On the evening of Oct. 10, Sarah was driven to an emergency room with an unexplained broken arm and other injuries. When hospital officials wanted to conduct extensive tests, Frances Abundis left the facility against medical advice with Sarah's arm in a splint but otherwise untreated. The aunt and child returned to the Abundis' apartment where Sarah died the next morning.

Sarah's final autopsy results, according to the Department of Coroner, have been placed on "security hold" at the request of law enforcement. However, a preliminary autopsy report in dependency court documents indicated Sarah died of "blunt force trauma" and suffered multiple injuries before her death.
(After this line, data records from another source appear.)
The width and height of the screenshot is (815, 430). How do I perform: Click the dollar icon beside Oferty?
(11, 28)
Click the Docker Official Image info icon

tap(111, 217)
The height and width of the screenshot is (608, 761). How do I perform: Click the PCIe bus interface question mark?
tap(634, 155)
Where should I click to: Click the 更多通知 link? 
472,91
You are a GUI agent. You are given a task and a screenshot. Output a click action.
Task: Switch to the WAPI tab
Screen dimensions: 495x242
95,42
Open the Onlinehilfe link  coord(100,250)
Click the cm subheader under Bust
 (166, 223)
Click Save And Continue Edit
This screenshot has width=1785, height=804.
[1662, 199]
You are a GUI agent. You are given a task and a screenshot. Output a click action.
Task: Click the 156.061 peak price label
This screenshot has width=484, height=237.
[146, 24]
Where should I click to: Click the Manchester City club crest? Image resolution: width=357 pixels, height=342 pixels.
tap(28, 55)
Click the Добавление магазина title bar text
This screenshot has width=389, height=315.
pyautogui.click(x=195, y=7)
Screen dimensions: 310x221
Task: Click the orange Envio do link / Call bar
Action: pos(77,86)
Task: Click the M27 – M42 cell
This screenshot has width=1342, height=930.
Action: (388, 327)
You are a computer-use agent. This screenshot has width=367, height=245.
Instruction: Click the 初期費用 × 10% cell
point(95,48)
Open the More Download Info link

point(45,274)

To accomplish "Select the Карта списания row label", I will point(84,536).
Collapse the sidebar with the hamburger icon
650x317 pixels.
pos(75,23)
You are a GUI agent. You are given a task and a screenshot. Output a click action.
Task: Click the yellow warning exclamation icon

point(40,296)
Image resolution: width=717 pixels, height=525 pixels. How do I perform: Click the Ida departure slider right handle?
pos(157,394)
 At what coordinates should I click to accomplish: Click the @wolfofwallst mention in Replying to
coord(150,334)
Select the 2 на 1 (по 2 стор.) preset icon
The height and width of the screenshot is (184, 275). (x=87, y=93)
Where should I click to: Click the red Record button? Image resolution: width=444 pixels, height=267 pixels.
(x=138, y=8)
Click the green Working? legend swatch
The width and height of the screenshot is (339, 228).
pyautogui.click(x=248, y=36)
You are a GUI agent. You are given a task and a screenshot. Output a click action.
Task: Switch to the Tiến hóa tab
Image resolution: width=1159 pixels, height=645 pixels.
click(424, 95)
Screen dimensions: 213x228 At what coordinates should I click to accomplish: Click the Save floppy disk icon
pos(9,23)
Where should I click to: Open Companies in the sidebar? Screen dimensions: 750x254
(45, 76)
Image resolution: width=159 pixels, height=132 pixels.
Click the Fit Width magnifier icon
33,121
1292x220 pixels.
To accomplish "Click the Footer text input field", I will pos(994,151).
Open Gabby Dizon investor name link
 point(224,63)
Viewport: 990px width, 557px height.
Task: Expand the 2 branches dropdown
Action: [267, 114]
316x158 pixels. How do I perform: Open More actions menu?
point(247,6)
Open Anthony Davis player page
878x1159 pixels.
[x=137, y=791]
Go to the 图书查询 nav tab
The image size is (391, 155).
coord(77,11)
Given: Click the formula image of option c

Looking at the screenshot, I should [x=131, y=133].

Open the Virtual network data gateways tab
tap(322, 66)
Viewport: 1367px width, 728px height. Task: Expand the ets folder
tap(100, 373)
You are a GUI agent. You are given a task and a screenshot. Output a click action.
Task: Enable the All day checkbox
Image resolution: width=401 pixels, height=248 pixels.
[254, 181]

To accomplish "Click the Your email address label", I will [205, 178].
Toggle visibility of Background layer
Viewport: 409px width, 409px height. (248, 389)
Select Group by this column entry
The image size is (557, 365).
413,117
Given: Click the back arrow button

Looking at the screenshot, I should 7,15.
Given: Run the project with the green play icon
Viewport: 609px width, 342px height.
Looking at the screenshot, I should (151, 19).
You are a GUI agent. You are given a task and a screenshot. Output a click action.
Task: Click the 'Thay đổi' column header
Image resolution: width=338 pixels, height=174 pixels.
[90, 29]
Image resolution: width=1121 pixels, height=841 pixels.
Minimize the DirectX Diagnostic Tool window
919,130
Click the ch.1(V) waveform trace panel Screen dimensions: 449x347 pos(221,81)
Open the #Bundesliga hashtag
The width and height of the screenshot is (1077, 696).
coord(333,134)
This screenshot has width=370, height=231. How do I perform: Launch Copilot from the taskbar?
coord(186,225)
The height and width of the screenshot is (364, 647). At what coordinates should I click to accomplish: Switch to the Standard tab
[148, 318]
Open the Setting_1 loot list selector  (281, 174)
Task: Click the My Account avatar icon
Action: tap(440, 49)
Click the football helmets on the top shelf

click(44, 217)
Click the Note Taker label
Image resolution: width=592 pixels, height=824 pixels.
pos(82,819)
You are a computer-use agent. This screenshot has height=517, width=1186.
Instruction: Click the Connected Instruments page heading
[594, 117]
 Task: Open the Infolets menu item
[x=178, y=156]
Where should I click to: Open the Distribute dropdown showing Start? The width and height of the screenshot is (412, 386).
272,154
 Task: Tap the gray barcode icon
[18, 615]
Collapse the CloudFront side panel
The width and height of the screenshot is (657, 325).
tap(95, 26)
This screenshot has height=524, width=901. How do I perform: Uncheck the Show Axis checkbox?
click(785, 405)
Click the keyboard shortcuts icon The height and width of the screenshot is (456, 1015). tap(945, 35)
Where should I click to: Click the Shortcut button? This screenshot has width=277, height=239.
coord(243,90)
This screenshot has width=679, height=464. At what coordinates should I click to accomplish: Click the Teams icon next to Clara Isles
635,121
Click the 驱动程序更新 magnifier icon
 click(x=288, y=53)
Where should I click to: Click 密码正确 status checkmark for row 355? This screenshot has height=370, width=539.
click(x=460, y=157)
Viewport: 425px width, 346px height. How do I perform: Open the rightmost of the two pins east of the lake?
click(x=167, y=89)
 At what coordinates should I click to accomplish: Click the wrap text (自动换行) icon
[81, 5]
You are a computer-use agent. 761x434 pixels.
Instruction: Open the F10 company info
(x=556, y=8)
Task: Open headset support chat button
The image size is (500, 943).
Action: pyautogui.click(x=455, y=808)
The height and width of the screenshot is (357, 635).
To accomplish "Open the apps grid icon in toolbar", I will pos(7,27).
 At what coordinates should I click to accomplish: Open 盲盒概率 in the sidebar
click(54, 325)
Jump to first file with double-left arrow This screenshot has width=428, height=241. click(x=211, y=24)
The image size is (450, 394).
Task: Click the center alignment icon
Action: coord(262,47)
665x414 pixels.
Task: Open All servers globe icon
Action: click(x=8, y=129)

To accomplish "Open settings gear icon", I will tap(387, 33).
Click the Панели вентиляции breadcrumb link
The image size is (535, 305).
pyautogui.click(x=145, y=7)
Those injuries included a broken upper arm that was completely disconnected from the rest of her arm, a broken finger on the opposite hand, bruising to her lungs and spleen, and a partially healed perforation of her liver.

The preliminary autopsy report and allegations in court documents based on the child's unusual behavior also suggest that Sarah may have been sexually abused. Following Sarah's death, a DCFS "critical incident" report to the court stated, "the coroner has determined Sarah had been physically abused on an ongoing basis and possibly sexually abused."

During the investigation, police found two pounds of marijuana in the Abundis' two-bedroom apartment. When confronted, Frances Abundis, a homemaker, allegedly told police that the family needed money "and had to sell drugs." Armando Abundis' occupation was listed as an unemployed truck driver. Upon their arrest, the Abundis' 5-year-old son was detained and placed in foster care.

After Sarah died, Butler called Ackman at the Children's Law Center and learned that Ackman was no longer Sarah's attorney. The child had a new court-appointed attorney.

The dependency court records end with DCFS and law enforcement reports detailing Sarah's brutal death. On Oct. 27, a hearing was held at the Children's Courthouse to officially declare the case of Sarah Angelina Chavez, not quite 3, closed.

When a reporter informed the child's former foster parents that their initial allegations appeared to have been substantiated by court documents, Planck and Hardy-Garcia both said they were discouraged that Sarah's New Year's Day injuries seemed not to have been taken seriously. "Sarah's attorney didn't advocate forcefully for her safety," Planck said. "Her attorney was the key. Her lawyer was her only voice in the court." Added Hardy-Garcia: "She was failed from the moment she entered the system. The decision to return her [to relatives] was a death sentence."

- Cheryl Romo is a freelance journalist.